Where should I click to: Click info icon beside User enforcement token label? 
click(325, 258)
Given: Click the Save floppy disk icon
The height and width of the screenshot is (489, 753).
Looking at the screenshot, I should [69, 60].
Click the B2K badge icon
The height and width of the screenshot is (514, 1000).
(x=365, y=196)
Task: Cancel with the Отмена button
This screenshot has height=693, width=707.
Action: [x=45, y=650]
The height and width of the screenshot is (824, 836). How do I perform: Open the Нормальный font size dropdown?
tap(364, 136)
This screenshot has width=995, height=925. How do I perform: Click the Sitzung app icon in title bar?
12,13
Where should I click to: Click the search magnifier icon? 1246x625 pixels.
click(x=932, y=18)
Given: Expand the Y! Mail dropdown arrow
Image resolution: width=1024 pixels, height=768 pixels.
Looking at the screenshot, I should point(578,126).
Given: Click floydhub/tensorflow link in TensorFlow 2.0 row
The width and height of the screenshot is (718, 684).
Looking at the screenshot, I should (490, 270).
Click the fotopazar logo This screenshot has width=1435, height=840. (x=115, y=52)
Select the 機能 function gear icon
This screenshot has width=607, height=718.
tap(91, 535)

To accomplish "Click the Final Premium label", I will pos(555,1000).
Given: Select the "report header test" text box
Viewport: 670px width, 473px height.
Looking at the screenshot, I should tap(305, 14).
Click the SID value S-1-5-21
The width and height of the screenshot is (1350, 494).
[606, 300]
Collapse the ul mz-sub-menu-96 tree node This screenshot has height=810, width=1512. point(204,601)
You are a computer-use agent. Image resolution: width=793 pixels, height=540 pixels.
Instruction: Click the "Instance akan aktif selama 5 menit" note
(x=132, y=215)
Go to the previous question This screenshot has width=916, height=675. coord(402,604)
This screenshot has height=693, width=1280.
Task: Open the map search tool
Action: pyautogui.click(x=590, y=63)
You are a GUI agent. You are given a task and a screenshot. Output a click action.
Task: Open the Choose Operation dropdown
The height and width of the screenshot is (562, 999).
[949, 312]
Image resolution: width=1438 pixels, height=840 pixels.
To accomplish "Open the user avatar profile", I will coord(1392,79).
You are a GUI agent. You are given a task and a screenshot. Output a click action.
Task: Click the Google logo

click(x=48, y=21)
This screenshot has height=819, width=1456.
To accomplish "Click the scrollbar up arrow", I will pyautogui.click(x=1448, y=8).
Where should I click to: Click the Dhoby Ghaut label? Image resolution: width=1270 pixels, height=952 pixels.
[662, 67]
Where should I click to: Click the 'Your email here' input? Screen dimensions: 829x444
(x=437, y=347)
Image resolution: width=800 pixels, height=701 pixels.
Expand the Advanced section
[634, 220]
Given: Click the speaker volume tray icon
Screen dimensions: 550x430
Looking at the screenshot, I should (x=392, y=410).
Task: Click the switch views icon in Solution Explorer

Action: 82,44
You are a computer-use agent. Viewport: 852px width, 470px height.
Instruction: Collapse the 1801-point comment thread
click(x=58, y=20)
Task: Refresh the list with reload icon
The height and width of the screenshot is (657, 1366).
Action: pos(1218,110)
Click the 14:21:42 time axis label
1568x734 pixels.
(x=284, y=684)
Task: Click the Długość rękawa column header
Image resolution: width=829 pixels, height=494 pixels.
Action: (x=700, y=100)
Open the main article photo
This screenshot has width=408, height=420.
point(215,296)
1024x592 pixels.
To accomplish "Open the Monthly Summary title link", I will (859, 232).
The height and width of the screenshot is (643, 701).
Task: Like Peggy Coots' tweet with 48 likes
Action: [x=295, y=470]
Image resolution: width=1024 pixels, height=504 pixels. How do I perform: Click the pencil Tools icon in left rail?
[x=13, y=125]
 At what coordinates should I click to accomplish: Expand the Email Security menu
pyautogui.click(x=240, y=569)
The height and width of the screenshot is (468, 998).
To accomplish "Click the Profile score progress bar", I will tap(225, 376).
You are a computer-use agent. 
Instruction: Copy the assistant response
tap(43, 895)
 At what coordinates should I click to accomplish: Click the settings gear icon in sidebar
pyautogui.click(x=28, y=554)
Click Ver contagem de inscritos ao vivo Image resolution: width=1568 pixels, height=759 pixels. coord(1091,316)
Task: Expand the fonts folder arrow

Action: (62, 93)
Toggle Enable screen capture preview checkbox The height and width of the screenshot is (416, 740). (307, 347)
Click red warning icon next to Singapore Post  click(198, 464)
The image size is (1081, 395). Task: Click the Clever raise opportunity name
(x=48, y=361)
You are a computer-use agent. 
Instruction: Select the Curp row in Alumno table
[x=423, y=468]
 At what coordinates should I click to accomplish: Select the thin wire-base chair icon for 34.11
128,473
□ □ □ □ □ □ □
#### Problem statement:
Every entry, from first to last, is to be reproduced exactly.

#### Finished exercise:
Where should I click to: Click info icon beside User enforcement token label? 
click(325, 258)
Given: Click the Save floppy disk icon
The height and width of the screenshot is (489, 753).
Looking at the screenshot, I should [69, 60].
Click the B2K badge icon
The height and width of the screenshot is (514, 1000).
(x=365, y=196)
Task: Cancel with the Отмена button
This screenshot has height=693, width=707.
Action: [x=45, y=650]
The height and width of the screenshot is (824, 836). How do I perform: Open the Нормальный font size dropdown?
tap(364, 136)
This screenshot has width=995, height=925. How do I perform: Click the Sitzung app icon in title bar?
12,13
Where should I click to: Click the search magnifier icon? 1246x625 pixels.
click(x=932, y=18)
Given: Expand the Y! Mail dropdown arrow
Image resolution: width=1024 pixels, height=768 pixels.
Looking at the screenshot, I should point(578,126).
Given: Click floydhub/tensorflow link in TensorFlow 2.0 row
The width and height of the screenshot is (718, 684).
Looking at the screenshot, I should (490, 270).
Click the fotopazar logo This screenshot has width=1435, height=840. (x=115, y=52)
Select the 機能 function gear icon
This screenshot has width=607, height=718.
tap(91, 535)

To accomplish "Click the Final Premium label", I will pos(555,1000).
Given: Select the "report header test" text box
Viewport: 670px width, 473px height.
Looking at the screenshot, I should tap(305, 14).
Click the SID value S-1-5-21
The width and height of the screenshot is (1350, 494).
[606, 300]
Collapse the ul mz-sub-menu-96 tree node This screenshot has height=810, width=1512. point(204,601)
You are a computer-use agent. Image resolution: width=793 pixels, height=540 pixels.
Instruction: Click the "Instance akan aktif selama 5 menit" note
(x=132, y=215)
Go to the previous question This screenshot has width=916, height=675. coord(402,604)
This screenshot has height=693, width=1280.
Task: Open the map search tool
Action: pyautogui.click(x=590, y=63)
You are a GUI agent. You are given a task and a screenshot. Output a click action.
Task: Open the Choose Operation dropdown
The height and width of the screenshot is (562, 999).
[949, 312]
Image resolution: width=1438 pixels, height=840 pixels.
To accomplish "Open the user avatar profile", I will coord(1392,79).
You are a GUI agent. You are given a task and a screenshot. Output a click action.
Task: Click the Google logo

click(x=48, y=21)
This screenshot has height=819, width=1456.
To accomplish "Click the scrollbar up arrow", I will pyautogui.click(x=1448, y=8).
Where should I click to: Click the Dhoby Ghaut label? Image resolution: width=1270 pixels, height=952 pixels.
[662, 67]
Where should I click to: Click the 'Your email here' input? Screen dimensions: 829x444
(x=437, y=347)
Image resolution: width=800 pixels, height=701 pixels.
Expand the Advanced section
[634, 220]
Given: Click the speaker volume tray icon
Screen dimensions: 550x430
Looking at the screenshot, I should (x=392, y=410).
Task: Click the switch views icon in Solution Explorer

Action: 82,44
You are a computer-use agent. Viewport: 852px width, 470px height.
Instruction: Collapse the 1801-point comment thread
click(x=58, y=20)
Task: Refresh the list with reload icon
The height and width of the screenshot is (657, 1366).
Action: pos(1218,110)
Click the 14:21:42 time axis label
1568x734 pixels.
(x=284, y=684)
Task: Click the Długość rękawa column header
Image resolution: width=829 pixels, height=494 pixels.
Action: (x=700, y=100)
Open the main article photo
This screenshot has width=408, height=420.
point(215,296)
1024x592 pixels.
To accomplish "Open the Monthly Summary title link", I will (859, 232).
The height and width of the screenshot is (643, 701).
Task: Like Peggy Coots' tweet with 48 likes
Action: [x=295, y=470]
Image resolution: width=1024 pixels, height=504 pixels. How do I perform: Click the pencil Tools icon in left rail?
[x=13, y=125]
 At what coordinates should I click to accomplish: Expand the Email Security menu
pyautogui.click(x=240, y=569)
The height and width of the screenshot is (468, 998).
To accomplish "Click the Profile score progress bar", I will tap(225, 376).
You are a computer-use agent. 
Instruction: Copy the assistant response
tap(43, 895)
 At what coordinates should I click to accomplish: Click the settings gear icon in sidebar
pyautogui.click(x=28, y=554)
Click Ver contagem de inscritos ao vivo Image resolution: width=1568 pixels, height=759 pixels. coord(1091,316)
Task: Expand the fonts folder arrow

Action: (62, 93)
Toggle Enable screen capture preview checkbox The height and width of the screenshot is (416, 740). (307, 347)
Click red warning icon next to Singapore Post  click(198, 464)
The image size is (1081, 395). Task: Click the Clever raise opportunity name
(x=48, y=361)
You are a computer-use agent. 
Instruction: Select the Curp row in Alumno table
[x=423, y=468]
 At what coordinates should I click to accomplish: Select the thin wire-base chair icon for 34.11
128,473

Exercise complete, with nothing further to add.